Build a structure 100 kilometers tall and 300 kilometers long. Put a linear induction (or other electromagnetic) motor along the top. An elevator goes straight up 100 kilometers to the starting end. Payloads are then accelerated horizontally into orbit with an acceleration of only 10 G’s (which appropriately cushioned humans can stand for the 80 seconds required). This hybrid approach overcomes the drawbacks of both the typical orbital tower schemes (it’s less than 1% the height of a skyhook) and electrolaunch ones (air resistance at 100 km is a million times less than at sea level).
Halfway to Anywhere
It might be possible to design the accelerator to allow a mass/ acceleration tradeoff, i.e. to launch 10 tonnes at 10 G’s or 1 tonne at 30 G’s. Freight that can withstand 20 G’s can be launched at escape velocity, and sent more or less directly to the moon. 30 G’s puts it into a (Hohmann) transfer orbit to Venus or Mars.
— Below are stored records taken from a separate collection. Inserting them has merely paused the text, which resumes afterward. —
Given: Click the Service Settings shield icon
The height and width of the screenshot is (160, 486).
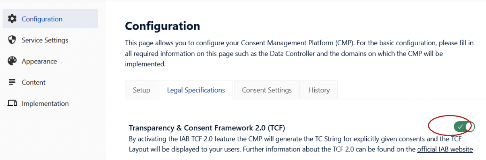Looking at the screenshot, I should (x=12, y=40).
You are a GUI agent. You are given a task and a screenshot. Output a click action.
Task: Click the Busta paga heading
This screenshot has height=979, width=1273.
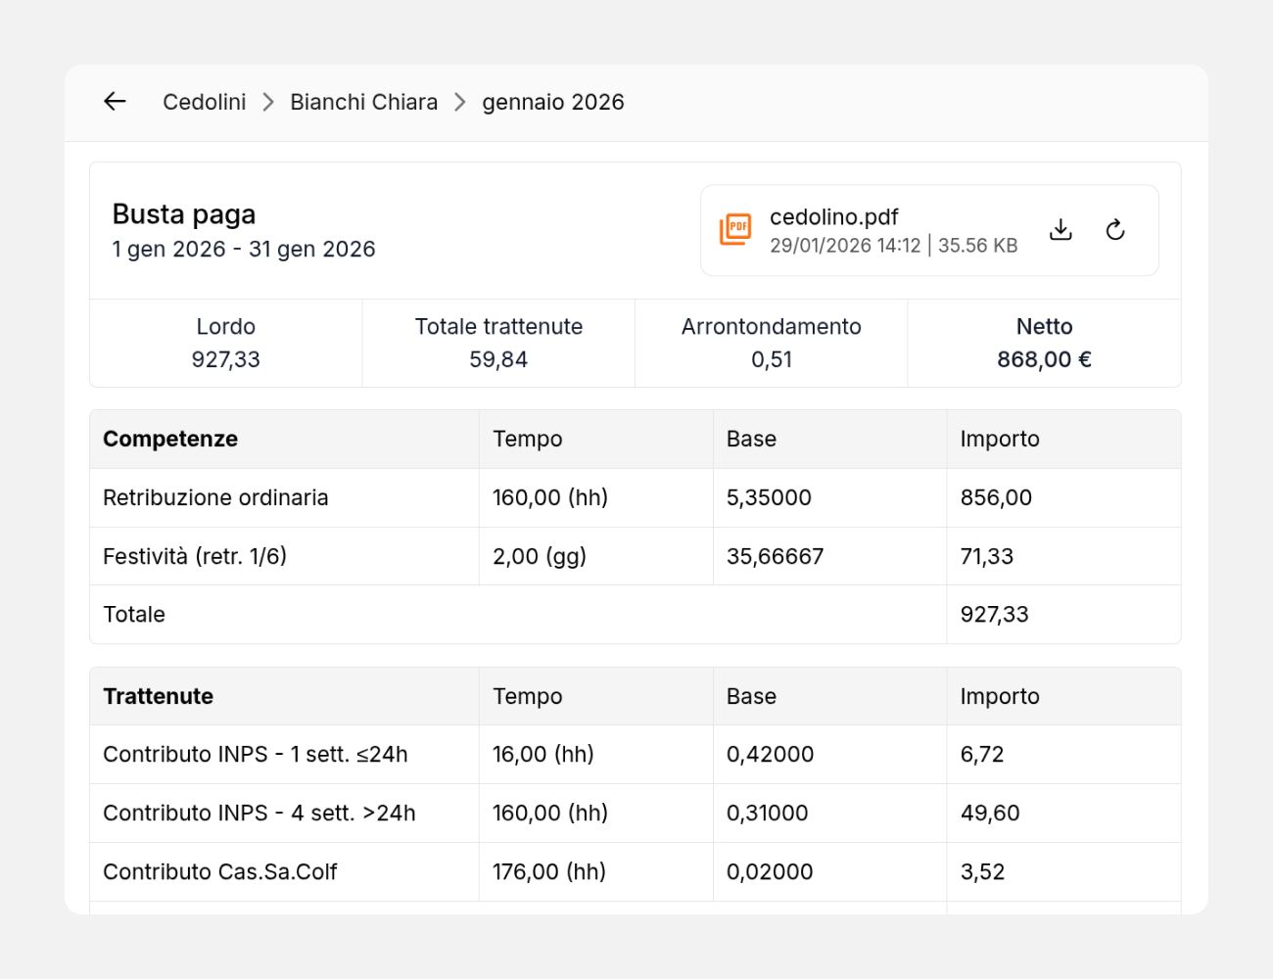(x=184, y=214)
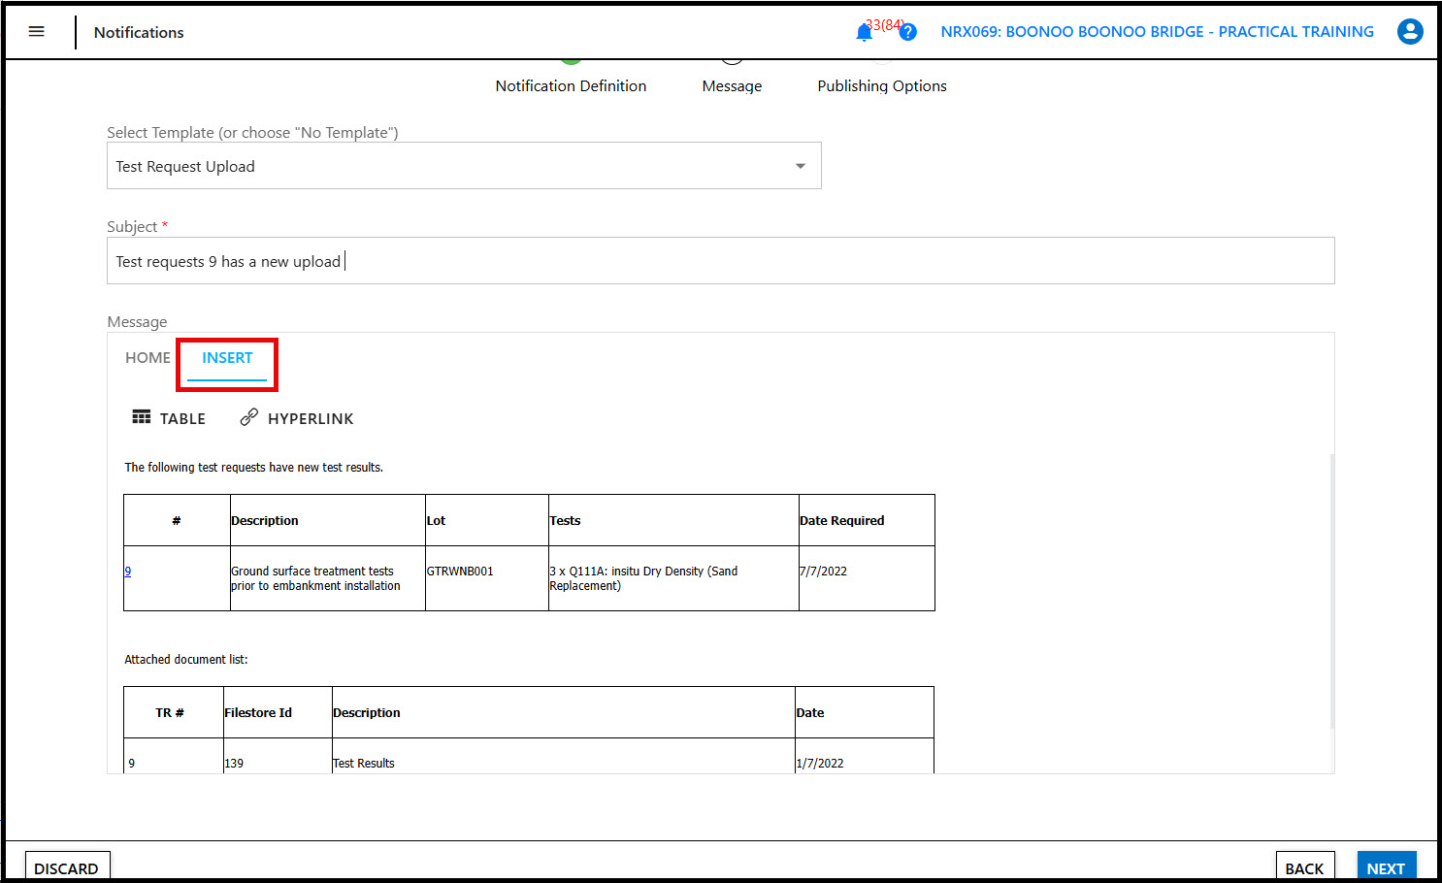Go to the Notification Definition step

pyautogui.click(x=571, y=85)
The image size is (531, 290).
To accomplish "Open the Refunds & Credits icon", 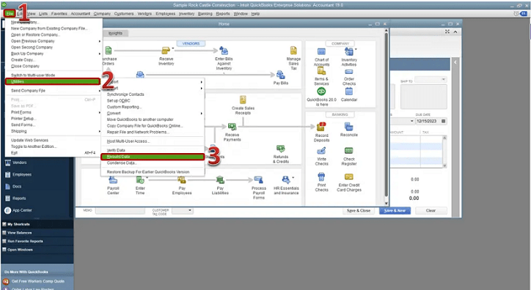I will [x=280, y=149].
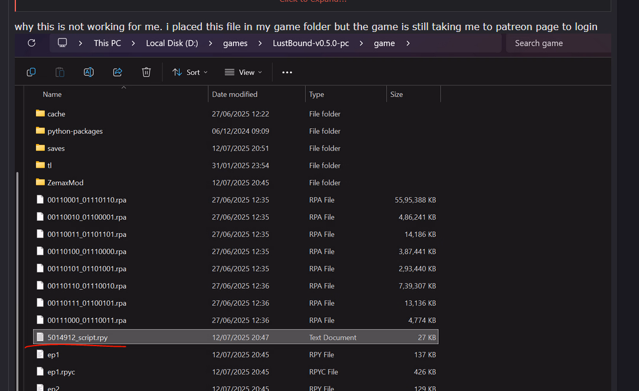Sort files by Size column header
The image size is (639, 391).
(x=397, y=95)
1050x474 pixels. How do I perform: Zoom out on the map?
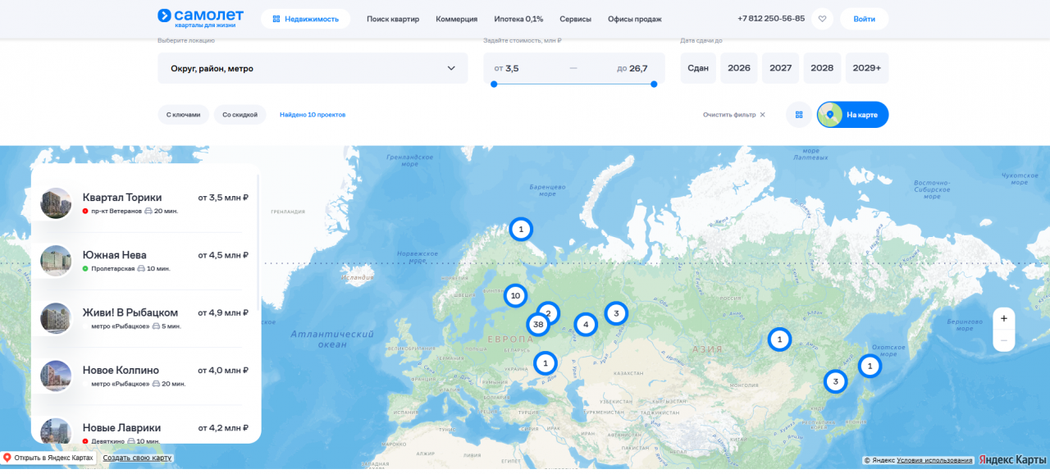[1003, 340]
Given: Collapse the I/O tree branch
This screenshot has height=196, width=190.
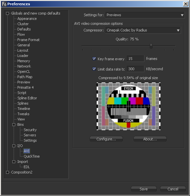Looking at the screenshot, I should (x=14, y=146).
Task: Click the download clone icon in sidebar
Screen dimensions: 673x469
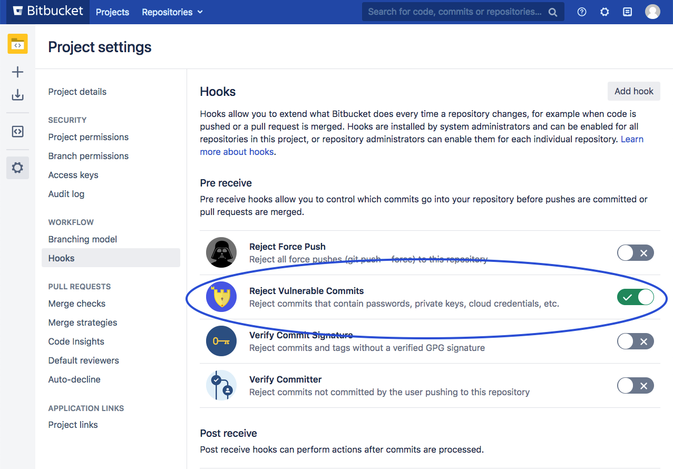Action: tap(17, 95)
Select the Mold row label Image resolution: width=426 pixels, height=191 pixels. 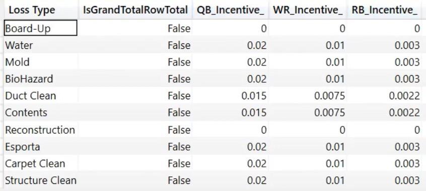coord(17,62)
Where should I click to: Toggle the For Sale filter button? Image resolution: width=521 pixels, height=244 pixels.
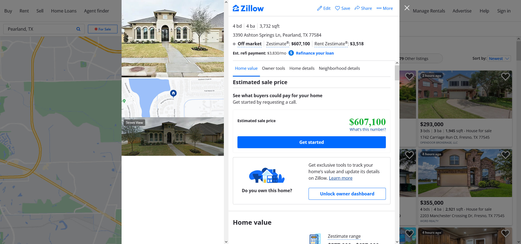pos(103,29)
Once the tower is in place, it would be practical to launch other accelerators (in pieces) to orbit. An orbital accelerator would have the advantage of low rendezvous velocities, and the disadvantage of needing to fire something backwards periodically to maintain its orbit. It could be much longer than the tower and thus could form a second stage capable of launching humans on transplanetary trajectories at survivable accelerations. __ Josh Hall
There should be plenty of living space inside the many 100 km support towers to house one fourth of the people currently living on Earth. Four of these structures dispersed among the wealthy populations of North America, Europe, East Asia, and South Asia / Arabia, should provide housing for everyone on the planet. But with cheap space launch readily available for both cargo and colonists / space miners, we may see large numbers leaving the home planet for the endless space and resources beyond.
Regardless, it should be clear that using very tall towers, most of this planet’s urban populations could be housed using only a very small footprint of actual land. The technical details remain to be solved, but the potential should be obvious.
Another concept for building a tall tower uses helium-filled modules such as what Neil Craig describes. Clever use of lighter-than-air modules might provide a number of approaches to orbital space, including the 3-stage system described in this PDF document.